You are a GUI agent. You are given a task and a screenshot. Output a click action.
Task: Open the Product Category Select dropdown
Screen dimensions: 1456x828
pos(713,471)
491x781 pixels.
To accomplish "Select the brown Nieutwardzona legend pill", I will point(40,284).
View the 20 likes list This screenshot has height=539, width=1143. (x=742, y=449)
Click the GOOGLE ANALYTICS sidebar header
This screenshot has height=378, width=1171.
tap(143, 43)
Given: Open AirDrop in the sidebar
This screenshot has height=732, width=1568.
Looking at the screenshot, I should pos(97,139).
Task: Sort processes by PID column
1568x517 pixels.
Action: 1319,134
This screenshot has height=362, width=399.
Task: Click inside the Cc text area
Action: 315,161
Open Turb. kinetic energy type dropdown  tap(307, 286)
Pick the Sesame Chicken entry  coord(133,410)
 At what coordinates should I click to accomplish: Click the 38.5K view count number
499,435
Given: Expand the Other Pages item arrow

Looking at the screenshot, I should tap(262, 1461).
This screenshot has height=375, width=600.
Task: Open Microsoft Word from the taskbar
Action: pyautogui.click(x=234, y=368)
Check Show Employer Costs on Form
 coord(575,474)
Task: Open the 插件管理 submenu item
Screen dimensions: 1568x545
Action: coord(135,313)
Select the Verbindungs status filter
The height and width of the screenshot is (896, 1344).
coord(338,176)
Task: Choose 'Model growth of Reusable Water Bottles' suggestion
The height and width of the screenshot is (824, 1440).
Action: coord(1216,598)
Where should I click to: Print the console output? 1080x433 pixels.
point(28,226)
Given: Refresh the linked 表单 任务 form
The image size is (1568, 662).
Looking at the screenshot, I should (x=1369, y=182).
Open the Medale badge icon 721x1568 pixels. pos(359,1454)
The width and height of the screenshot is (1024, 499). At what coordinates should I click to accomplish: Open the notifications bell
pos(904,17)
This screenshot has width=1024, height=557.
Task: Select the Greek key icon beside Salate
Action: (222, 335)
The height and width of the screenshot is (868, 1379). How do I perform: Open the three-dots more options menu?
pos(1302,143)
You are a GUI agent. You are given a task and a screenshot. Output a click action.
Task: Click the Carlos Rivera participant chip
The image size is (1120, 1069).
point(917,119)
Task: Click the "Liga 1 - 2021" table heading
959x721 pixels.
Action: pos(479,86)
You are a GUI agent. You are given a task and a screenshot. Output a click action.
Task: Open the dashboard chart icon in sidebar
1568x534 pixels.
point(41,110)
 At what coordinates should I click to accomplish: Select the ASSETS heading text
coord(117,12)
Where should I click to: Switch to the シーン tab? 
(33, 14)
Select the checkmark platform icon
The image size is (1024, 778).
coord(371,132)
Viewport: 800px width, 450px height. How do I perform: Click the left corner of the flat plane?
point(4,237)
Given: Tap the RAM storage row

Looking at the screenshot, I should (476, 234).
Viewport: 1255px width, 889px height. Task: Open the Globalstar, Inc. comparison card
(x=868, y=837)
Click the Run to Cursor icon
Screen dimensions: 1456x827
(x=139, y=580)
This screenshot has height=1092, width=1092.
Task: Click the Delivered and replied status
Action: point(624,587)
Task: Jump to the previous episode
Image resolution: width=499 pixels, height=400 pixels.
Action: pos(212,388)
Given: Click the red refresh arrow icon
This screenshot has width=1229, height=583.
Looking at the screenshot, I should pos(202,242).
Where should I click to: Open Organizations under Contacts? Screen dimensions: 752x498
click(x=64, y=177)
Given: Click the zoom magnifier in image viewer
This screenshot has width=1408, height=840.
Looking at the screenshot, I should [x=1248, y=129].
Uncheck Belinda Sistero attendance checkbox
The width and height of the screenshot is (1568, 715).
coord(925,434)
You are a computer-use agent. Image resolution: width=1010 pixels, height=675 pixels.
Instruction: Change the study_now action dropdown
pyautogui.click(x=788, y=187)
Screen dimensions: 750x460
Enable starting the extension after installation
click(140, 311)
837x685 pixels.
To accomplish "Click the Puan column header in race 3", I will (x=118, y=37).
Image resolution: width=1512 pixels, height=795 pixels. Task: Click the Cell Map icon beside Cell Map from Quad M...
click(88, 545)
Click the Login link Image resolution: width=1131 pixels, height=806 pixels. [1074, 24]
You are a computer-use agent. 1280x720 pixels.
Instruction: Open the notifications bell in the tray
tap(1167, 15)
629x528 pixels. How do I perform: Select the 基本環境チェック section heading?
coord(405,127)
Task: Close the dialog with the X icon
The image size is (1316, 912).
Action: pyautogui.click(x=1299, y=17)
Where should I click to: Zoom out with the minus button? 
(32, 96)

····················

* [Exercise brief]:
Print exactly the lines of the listing above starting at the line containing "Where should I click to: Switch" and ending at the line containing "Given: Click the zoom", both included.

* [Exercise answer]:
Where should I click to: Switch to the シーン tab? 
(33, 14)
Select the checkmark platform icon
The image size is (1024, 778).
coord(371,132)
Viewport: 800px width, 450px height. How do I perform: Click the left corner of the flat plane?
point(4,237)
Given: Tap the RAM storage row

Looking at the screenshot, I should (476, 234).
Viewport: 1255px width, 889px height. Task: Open the Globalstar, Inc. comparison card
(x=868, y=837)
Click the Run to Cursor icon
Screen dimensions: 1456x827
(x=139, y=580)
This screenshot has height=1092, width=1092.
Task: Click the Delivered and replied status
Action: point(624,587)
Task: Jump to the previous episode
Image resolution: width=499 pixels, height=400 pixels.
Action: pos(212,388)
Given: Click the red refresh arrow icon
This screenshot has width=1229, height=583.
Looking at the screenshot, I should pos(202,242).
Where should I click to: Open Organizations under Contacts? Screen dimensions: 752x498
click(x=64, y=177)
Given: Click the zoom magnifier in image viewer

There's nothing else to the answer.